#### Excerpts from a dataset
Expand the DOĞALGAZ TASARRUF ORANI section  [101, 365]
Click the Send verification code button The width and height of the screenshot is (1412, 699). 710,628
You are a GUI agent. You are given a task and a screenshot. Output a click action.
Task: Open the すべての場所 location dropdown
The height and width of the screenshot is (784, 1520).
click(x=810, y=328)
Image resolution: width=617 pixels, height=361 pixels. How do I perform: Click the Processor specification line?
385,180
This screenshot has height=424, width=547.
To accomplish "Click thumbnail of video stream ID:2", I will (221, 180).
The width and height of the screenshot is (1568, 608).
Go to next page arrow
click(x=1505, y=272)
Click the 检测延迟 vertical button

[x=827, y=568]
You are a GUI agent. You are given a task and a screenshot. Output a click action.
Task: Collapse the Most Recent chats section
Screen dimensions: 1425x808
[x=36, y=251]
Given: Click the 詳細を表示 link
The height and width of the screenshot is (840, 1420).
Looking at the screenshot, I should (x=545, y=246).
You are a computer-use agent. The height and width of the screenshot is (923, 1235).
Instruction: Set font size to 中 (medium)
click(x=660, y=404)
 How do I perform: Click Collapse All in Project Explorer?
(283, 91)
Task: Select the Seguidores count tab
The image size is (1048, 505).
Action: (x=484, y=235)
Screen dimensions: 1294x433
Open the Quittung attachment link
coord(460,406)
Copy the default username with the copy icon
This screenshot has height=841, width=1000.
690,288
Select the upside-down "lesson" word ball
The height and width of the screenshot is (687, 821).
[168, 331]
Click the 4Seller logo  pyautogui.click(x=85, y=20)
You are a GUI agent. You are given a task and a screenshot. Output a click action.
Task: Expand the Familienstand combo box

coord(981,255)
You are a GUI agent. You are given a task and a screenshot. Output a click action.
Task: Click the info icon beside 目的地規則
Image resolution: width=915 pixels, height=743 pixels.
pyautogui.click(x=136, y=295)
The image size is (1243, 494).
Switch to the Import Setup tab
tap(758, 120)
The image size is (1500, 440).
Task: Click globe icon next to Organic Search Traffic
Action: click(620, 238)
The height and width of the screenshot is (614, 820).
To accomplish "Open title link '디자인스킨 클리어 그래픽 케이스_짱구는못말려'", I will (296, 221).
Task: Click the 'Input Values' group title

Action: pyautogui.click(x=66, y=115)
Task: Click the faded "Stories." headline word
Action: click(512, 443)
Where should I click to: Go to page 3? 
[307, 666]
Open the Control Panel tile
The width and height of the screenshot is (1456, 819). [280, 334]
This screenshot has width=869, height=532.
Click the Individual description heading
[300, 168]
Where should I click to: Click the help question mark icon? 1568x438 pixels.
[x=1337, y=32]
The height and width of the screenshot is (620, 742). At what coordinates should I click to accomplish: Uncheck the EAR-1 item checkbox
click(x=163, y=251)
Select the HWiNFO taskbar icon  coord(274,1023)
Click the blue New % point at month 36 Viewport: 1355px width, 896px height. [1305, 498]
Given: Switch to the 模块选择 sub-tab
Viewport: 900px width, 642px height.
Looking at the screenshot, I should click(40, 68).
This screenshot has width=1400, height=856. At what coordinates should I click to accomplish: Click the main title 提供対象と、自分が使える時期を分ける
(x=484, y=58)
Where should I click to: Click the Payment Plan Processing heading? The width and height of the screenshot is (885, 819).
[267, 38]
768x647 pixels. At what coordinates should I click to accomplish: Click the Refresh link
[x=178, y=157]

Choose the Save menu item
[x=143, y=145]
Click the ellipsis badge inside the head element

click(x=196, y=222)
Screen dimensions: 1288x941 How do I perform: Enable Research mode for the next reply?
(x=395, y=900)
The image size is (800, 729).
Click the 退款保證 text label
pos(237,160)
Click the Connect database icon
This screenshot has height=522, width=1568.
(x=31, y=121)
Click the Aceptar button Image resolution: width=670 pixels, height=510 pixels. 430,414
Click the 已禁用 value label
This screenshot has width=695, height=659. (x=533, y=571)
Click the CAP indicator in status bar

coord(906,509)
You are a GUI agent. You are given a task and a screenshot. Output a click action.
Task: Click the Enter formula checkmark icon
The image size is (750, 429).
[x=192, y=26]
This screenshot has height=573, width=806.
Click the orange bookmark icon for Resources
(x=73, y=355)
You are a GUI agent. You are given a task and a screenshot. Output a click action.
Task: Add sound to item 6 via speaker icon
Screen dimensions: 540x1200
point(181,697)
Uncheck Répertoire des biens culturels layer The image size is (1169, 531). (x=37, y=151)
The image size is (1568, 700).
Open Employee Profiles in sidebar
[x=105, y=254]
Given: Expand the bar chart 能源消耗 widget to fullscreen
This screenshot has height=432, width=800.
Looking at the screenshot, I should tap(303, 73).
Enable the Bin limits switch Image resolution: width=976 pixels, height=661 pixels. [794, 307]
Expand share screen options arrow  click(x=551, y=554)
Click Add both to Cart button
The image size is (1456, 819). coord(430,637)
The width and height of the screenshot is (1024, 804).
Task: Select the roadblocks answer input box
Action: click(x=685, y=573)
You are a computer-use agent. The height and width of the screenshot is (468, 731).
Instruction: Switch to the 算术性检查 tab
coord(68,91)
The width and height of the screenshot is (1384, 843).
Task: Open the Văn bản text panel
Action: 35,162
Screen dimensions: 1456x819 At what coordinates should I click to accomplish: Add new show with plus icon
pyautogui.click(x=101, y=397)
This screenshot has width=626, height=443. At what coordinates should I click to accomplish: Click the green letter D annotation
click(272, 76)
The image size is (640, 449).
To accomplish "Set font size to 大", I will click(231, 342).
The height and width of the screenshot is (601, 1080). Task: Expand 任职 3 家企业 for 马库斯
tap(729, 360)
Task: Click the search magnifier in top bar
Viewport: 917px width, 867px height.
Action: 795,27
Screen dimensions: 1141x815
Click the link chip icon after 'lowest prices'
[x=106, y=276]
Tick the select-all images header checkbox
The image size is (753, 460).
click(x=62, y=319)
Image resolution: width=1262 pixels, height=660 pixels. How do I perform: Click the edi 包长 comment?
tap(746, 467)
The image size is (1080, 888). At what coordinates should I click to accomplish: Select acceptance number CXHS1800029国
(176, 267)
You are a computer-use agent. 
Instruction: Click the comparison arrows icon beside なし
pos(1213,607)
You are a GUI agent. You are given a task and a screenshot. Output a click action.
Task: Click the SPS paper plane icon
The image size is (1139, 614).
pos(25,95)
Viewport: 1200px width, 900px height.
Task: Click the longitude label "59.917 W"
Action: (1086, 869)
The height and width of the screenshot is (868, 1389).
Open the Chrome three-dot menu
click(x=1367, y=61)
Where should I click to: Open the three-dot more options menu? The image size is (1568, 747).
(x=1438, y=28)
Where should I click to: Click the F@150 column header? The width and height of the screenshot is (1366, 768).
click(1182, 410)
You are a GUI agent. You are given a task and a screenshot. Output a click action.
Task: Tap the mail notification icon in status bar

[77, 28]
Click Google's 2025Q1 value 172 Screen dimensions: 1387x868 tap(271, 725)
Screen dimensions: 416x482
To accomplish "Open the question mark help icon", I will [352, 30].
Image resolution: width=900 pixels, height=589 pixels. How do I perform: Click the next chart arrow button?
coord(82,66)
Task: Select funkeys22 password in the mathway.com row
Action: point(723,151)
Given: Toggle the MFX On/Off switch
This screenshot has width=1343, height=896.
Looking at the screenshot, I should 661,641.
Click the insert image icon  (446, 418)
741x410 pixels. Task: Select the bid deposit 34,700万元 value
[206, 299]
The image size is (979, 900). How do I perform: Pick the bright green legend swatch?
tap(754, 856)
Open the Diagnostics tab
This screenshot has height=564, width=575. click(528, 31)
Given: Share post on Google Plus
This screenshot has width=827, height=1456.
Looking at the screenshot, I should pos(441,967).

#### Problem to work on
Gather every line from the entries above where the word "computer" appears, and copy them.

#### Answer space
You are a computer-use agent. The height and width of the screenshot is (923, 1235).
You are a computer-use agent. The height and width of the screenshot is (468, 731).
You are a computer-use agent. 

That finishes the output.